My sister remembers wondering, when she was a kindergartner, if the sky really looked like her classmates’ drawings of it: a blue stripe on the tops of their papers with white space separating it from the stick figures below.  She remembers having a significant childhood realization when she looked out the window and saw that the sky was not only above her, but all around her. From then on, she colored her entire paper blue.

My own recent adult realization is that I look at the sky less often in New York than in any other place I’ve lived. Although this city puts me in more elevators and skyscrapers than anywhere else, I feel as far away from the sky as those stick figures.  An abundance of eye level shapes and movements keep my gaze from drifting up to what looks empty.

James Turrell says that we often look at the sky the same way we look at art: from a distance and without entering it. We forget that we are also walking around in our own part of the atmosphere. Turrell’s piece Meeting, at MoMA PS1, is a large room with a square opening cut directly into the ceiling. Carefully arranged lights give the walls an orange glow which further intensifies a blue sky. I visit Meeting often, and what always strikes me is that it looks more like a frame around the sky than a window to the sky. A window asks us to look out; it’s a hole in an otherwise solid surface.  But a frame precedes the surface, recreating scenes from another place and time. We look in rather than out. I am looking in at the sky.

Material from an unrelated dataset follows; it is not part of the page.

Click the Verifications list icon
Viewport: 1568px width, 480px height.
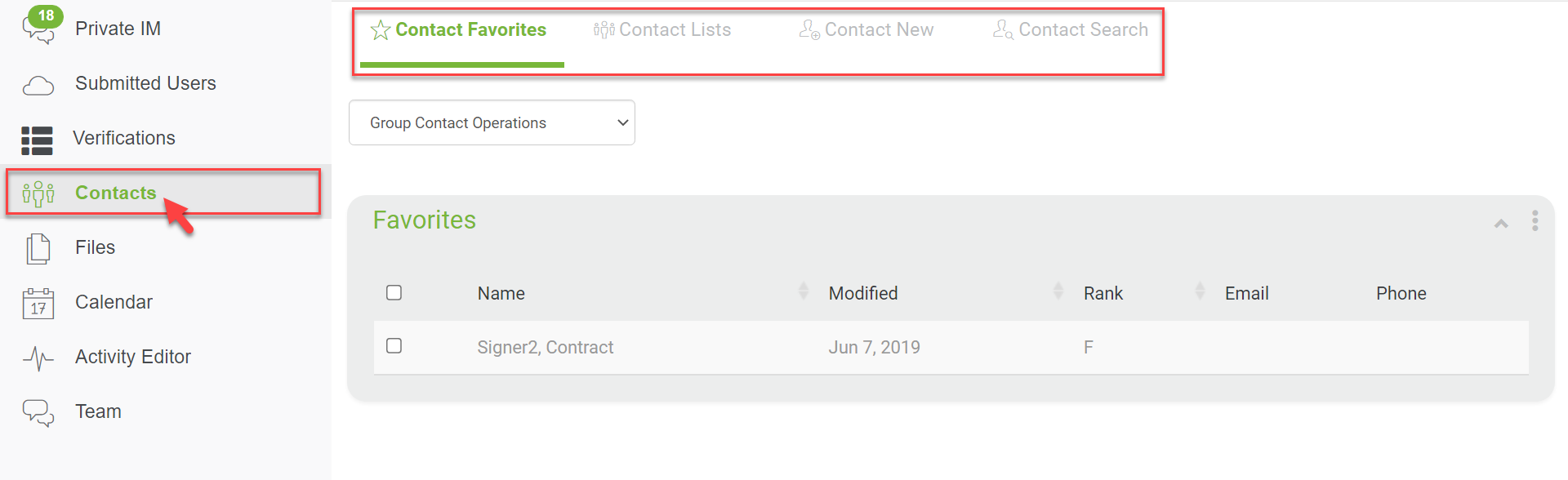pos(37,140)
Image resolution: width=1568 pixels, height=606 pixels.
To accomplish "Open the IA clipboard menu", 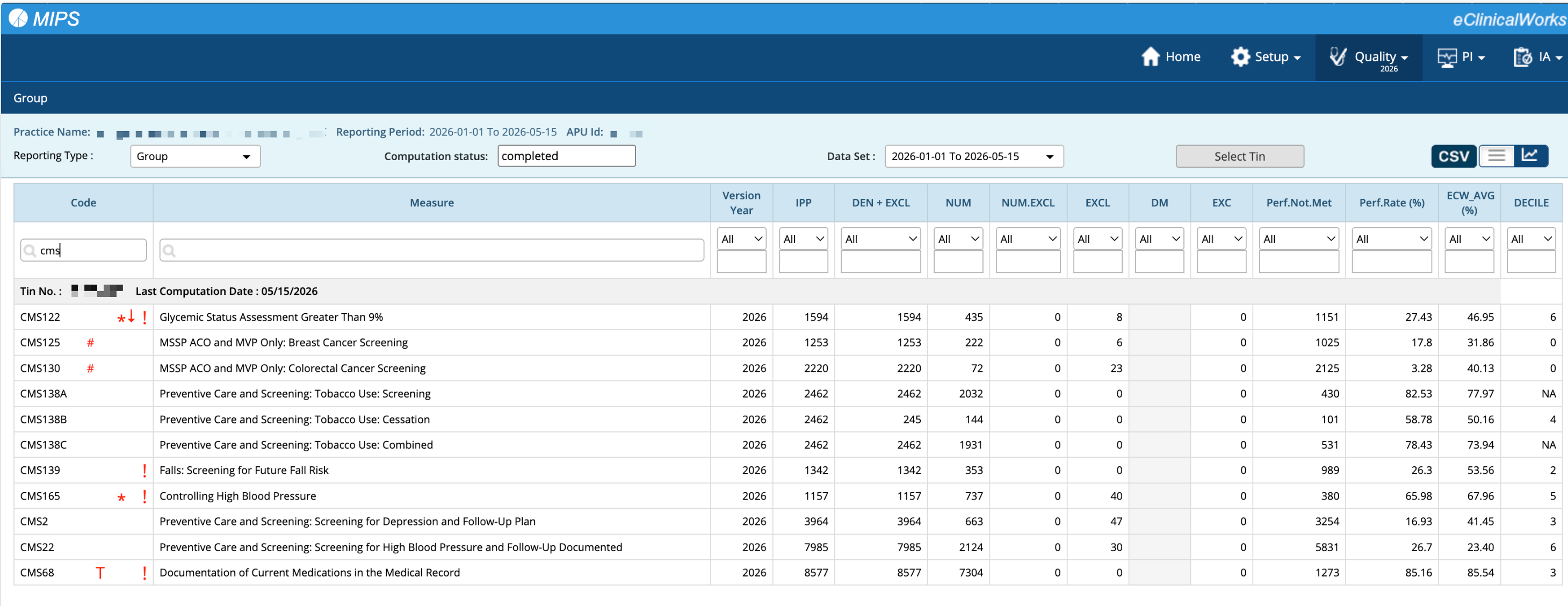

I think of a frame also because it’s on the top floor of PS1, so by the time I step insideMeeting, I have adjusted my gaze to see objects that have been selected and presented to me with clear beginnings and ends. I am focusing on what’s within the walls, rather than out the windows.  When Turrell frames the sky I feel suddenly tricked into thinking that the sky also has a beginning and an end, and that there is a specific part where I should look, even if it is just empty and grey. Sometimes a bird will fly from one side to another, seeming to perfectly bisect the rectangle like scissors cutting a page in half. A cloud might sit directly in the middle, and then I think I know where I am meant to look.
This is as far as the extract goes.